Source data
◆ ◆ ◆

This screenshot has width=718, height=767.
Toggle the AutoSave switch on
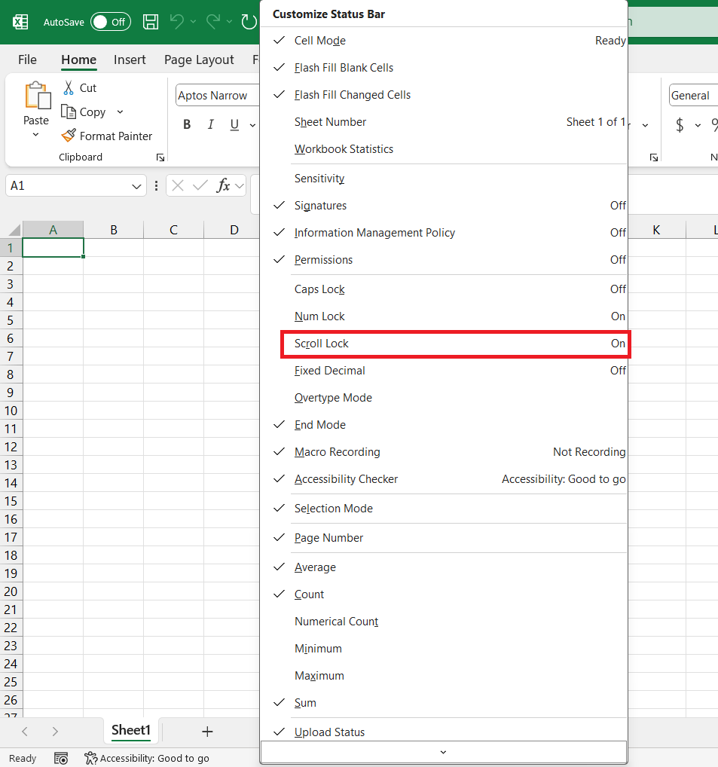coord(110,22)
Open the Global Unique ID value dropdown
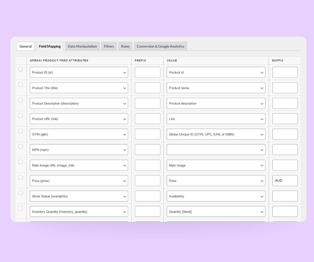The height and width of the screenshot is (262, 314). click(x=216, y=134)
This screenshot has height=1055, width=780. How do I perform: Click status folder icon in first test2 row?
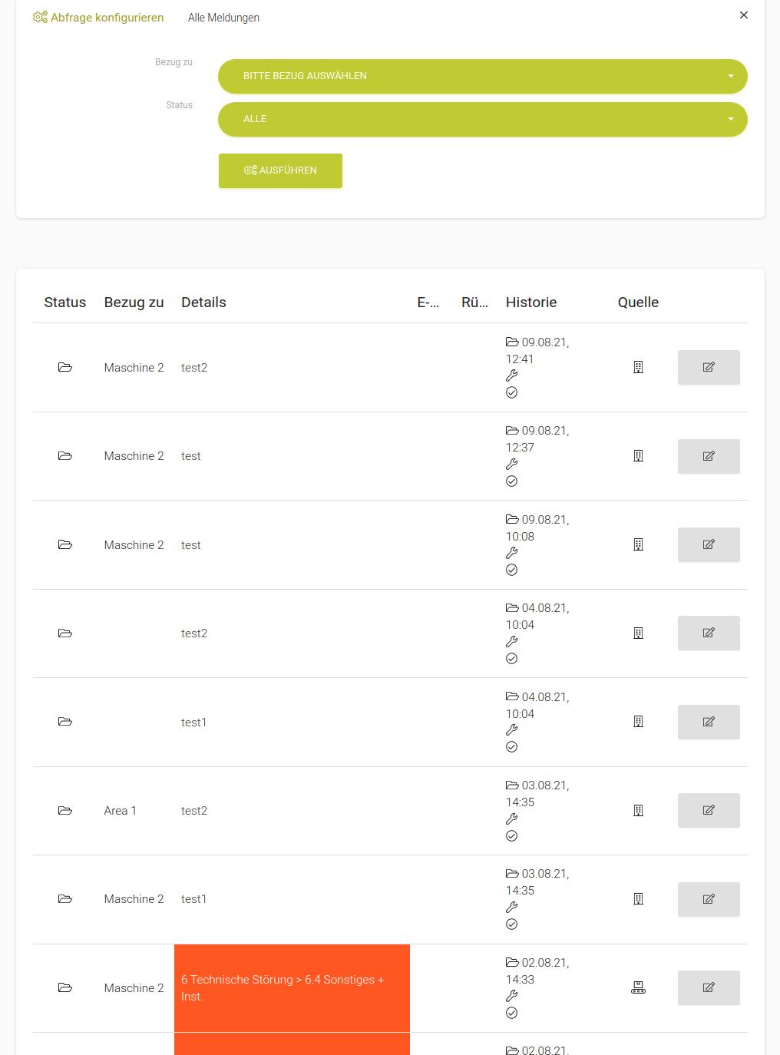click(x=65, y=368)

◆ ◆ ◆

> BRIEF
Write out the records exactly. Do not carry the pictures over.

> RESULT BELOW
This screenshot has width=718, height=767.
Toggle the AutoSave switch on
coord(110,22)
Open the Global Unique ID value dropdown
The height and width of the screenshot is (262, 314). click(x=216, y=134)
This screenshot has height=1055, width=780. How do I perform: Click status folder icon in first test2 row?
click(x=65, y=368)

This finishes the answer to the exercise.